The Angels announced the four-time Gold Glove-winning shortstop’s decision Tuesday before they faced the San Diego Padres.

Los Angeles (24-31) is still technically in the playoff race with five games left in the regular season, and Simmons clearly caught the Angels by surprise, although the club said it respected his decision.

The 31-year-old Simmons, who can be a free agent this winter, is finishing his fifth year with the Angels.

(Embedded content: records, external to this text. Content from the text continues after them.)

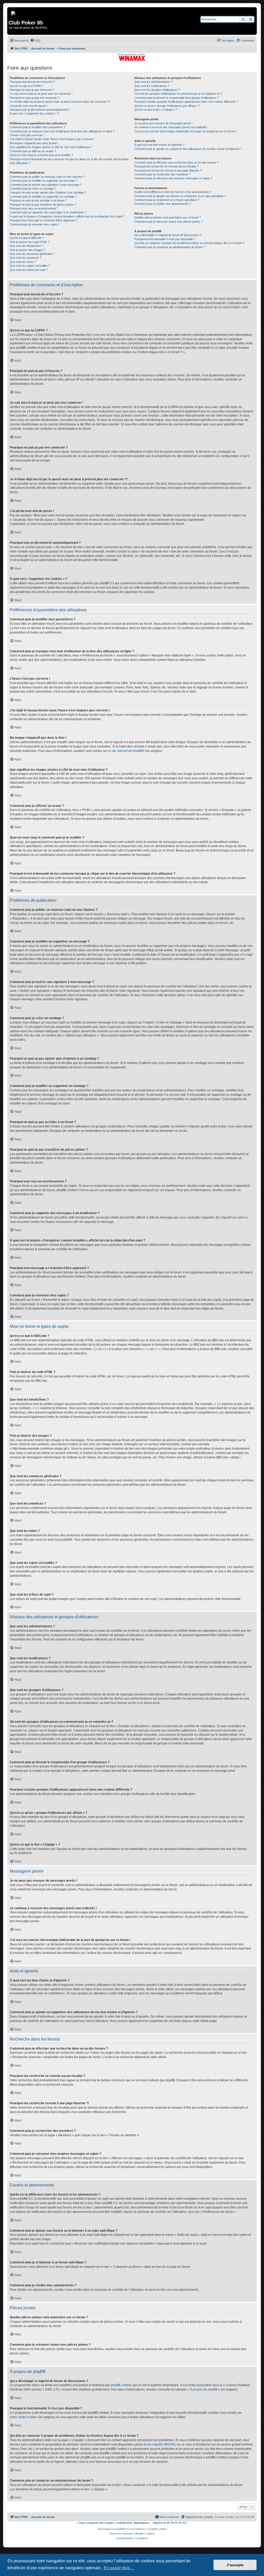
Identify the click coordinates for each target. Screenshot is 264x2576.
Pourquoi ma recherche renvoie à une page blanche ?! (168, 170)
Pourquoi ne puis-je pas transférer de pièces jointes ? (43, 204)
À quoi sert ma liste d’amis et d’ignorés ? (159, 144)
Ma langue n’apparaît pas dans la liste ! (34, 143)
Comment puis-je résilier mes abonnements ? (162, 203)
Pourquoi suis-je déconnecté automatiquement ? (40, 109)
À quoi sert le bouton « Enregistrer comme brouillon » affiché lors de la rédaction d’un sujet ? (67, 216)
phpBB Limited (121, 2385)
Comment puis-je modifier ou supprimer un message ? (43, 180)
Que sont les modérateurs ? (151, 85)
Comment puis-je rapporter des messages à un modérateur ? (48, 212)
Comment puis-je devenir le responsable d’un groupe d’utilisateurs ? (176, 97)
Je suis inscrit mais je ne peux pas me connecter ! (41, 93)
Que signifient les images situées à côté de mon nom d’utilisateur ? (51, 147)
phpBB (120, 2529)
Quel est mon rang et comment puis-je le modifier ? (41, 155)
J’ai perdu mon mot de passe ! (28, 105)
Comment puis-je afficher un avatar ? (33, 151)
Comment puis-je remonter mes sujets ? (35, 224)
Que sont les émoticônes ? (26, 245)
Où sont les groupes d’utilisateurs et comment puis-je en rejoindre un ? (178, 93)
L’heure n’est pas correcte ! (27, 135)
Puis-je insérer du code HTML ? (30, 241)
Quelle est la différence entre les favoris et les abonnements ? (172, 191)
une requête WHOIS (160, 2444)
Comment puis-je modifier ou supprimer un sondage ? (43, 196)
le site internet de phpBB (125, 751)
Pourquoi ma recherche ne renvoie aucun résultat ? (166, 166)
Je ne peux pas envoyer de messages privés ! (163, 123)
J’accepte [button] (235, 2565)
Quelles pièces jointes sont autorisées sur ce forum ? (167, 217)
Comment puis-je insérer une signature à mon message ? (45, 184)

After spraining his ankle in late July and missing 22 games, Simmons is currently batting .297 with 10 RBIs while playing his usual stellar defense, albeit with four errors in 30 games.

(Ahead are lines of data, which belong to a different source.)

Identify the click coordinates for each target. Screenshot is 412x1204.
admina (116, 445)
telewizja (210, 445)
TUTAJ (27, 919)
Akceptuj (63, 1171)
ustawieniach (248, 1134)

“At this time, I feel this is the best decision for me and my family,” Simmons said in a statement. “We don’t know what the future holds, but we would like to sincerely thank the Angels organization and Angels fans for welcoming and making us feel at home.”

Manager Joe Maddon acknowledged he was caught by surprise when general manager Billy Eppler told him about Simmons’ decision Monday night after Simmons went 1 for 4 with an RBI single in the Angels’ home finale. Maddon texted Simmons, but hadn’t heard back by Tuesday afternoon.

“I’ve really enjoyed this guy a lot,” Maddon said. “I’m a big fan. This guy is a good baseball player, and I’ve enjoyed the conversations, too. It’s just unfortunate. He’s really a big part of what we’re doing right now.”

Simmons is a favorite of Angels fans for his defensive wizardry, and owner Arte Moreno has described Simmons as perhaps his favorite player to watch on the roster. Simmons has batted .281 with 36 homers and 281 RBIs during his five seasons with Los Angeles, and he won the Gold Glove in 2017 and 2018.

“He’s a thinking kind of a player, and I’ve enjoyed him a lot,” Maddon said.

Simmons will be a free agent this winter, and the Angels have an obvious replacement for him in David Fletcher, who has a .374 on-base percentage while regularly hitting leadoff for the Angels during his breakout major league season. Fletcher has been playing second base since Simmons’ return from injury.

But the Angels haven’t publicly closed the door on Simmons’ return, and he could be given a qualifying offer. Maddon has repeatedly said he would like Simmons to return in 2021 if possible.

The Angels haven’t had a winning season during Simmons’ five years in Anaheim, although Simmons said last week he wasn’t discouraged by the lack of team success. Simmons played his first four major league seasons in Atlanta, and he hasn’t appeared in the postseason since 2013.

Simmons also said he hadn’t been involved in any recent contract talks with the Angels, but he had enjoyed playing for the club. When asked if he wanted to return to the Halos, Simmons said he would have to “plead the fifth.”